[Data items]
## start

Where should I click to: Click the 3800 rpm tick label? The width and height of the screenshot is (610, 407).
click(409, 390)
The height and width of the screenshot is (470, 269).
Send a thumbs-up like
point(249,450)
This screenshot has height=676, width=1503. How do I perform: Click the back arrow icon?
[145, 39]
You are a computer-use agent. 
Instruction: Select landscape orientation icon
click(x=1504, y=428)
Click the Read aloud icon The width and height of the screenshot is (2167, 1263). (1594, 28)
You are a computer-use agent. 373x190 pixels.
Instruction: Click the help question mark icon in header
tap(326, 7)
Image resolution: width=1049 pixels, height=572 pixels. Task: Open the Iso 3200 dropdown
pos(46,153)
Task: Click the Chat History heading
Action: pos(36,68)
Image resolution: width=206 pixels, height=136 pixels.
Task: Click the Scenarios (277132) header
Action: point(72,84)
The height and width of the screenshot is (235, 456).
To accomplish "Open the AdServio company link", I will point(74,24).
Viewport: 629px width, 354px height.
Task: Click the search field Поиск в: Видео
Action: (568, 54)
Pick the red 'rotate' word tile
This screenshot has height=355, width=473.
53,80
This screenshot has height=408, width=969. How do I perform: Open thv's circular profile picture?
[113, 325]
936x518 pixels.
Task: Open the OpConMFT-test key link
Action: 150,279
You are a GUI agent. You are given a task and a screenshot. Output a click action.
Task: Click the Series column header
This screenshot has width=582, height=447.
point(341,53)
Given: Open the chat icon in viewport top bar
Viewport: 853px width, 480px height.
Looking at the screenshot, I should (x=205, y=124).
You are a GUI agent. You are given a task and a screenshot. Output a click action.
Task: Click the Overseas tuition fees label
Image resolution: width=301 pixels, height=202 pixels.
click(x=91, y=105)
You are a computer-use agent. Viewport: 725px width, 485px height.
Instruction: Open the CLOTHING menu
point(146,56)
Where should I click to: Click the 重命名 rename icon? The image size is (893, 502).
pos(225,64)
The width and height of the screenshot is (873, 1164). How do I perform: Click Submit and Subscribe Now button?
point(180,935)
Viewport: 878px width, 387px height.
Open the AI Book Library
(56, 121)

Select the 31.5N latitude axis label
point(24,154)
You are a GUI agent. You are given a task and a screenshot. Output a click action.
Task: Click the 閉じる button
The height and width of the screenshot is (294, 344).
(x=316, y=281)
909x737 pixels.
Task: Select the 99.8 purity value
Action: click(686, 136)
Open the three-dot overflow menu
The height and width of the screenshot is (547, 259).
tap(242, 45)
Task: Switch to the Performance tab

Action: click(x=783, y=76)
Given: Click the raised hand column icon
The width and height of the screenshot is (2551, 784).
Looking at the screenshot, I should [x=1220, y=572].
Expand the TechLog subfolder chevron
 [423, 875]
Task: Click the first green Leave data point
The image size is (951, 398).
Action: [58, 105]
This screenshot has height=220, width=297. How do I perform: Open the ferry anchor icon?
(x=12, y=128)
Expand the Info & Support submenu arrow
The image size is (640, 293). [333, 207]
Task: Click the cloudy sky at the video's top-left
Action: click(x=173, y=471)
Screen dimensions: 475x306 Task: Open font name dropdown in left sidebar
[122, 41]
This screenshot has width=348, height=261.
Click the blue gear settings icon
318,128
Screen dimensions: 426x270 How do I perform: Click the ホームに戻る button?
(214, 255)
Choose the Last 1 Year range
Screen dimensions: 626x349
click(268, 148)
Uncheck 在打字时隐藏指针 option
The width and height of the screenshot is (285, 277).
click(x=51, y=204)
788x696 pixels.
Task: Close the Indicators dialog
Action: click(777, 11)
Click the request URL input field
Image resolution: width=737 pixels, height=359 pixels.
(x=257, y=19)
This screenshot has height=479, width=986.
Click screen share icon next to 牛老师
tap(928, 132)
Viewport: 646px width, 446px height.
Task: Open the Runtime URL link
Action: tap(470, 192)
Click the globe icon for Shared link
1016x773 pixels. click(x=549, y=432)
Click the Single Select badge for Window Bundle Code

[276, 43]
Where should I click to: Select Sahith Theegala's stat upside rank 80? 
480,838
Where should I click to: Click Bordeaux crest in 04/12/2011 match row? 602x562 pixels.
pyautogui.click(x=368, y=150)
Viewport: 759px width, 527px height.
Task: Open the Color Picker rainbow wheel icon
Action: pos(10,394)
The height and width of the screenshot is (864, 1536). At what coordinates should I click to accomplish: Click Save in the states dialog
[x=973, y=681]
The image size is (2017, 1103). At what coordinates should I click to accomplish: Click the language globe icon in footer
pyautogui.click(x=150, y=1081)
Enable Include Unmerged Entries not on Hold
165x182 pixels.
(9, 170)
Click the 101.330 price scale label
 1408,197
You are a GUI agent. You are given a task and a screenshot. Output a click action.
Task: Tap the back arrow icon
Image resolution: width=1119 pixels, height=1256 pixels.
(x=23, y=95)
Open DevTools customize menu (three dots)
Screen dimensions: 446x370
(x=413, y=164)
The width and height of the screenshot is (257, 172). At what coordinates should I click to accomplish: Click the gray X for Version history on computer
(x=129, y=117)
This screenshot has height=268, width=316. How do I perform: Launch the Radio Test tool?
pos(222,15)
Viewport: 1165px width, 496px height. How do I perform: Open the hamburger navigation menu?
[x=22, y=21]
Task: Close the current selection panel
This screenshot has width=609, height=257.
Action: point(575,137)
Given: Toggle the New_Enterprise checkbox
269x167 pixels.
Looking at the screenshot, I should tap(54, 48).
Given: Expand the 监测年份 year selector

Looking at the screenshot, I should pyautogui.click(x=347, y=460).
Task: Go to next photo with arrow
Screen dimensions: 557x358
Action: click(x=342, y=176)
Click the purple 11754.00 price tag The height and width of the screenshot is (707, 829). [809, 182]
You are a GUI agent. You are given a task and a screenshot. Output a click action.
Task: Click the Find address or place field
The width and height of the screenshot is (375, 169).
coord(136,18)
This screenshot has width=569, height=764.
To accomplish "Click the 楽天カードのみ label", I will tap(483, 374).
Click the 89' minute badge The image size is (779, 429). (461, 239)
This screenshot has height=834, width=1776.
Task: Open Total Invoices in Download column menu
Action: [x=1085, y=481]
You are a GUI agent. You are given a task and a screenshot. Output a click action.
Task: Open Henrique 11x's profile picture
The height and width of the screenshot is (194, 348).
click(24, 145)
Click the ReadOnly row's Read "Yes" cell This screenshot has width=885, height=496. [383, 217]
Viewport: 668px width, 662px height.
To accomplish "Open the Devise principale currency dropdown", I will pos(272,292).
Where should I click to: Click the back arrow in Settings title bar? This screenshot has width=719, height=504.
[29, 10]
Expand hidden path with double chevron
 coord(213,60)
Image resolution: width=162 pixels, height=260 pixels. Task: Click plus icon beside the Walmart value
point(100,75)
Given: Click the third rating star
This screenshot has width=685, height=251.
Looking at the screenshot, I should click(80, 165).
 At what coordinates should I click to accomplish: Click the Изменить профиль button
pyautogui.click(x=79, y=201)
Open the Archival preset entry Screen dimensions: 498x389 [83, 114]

## end

*TASK PROMPT*
Duplicate the lines of the material above verbatim, beginning with the line that contains "Viewport: 878px width, 387px height." and continuing through the line that contains "Action: click(x=783, y=76)".

*FULL RESPONSE*
Viewport: 878px width, 387px height.
Open the AI Book Library
(56, 121)

Select the 31.5N latitude axis label
point(24,154)
You are a GUI agent. You are given a task and a screenshot. Output a click action.
Task: Click the 閉じる button
The height and width of the screenshot is (294, 344).
(x=316, y=281)
909x737 pixels.
Task: Select the 99.8 purity value
Action: click(686, 136)
Open the three-dot overflow menu
The height and width of the screenshot is (547, 259).
tap(242, 45)
Task: Switch to the Performance tab

Action: click(x=783, y=76)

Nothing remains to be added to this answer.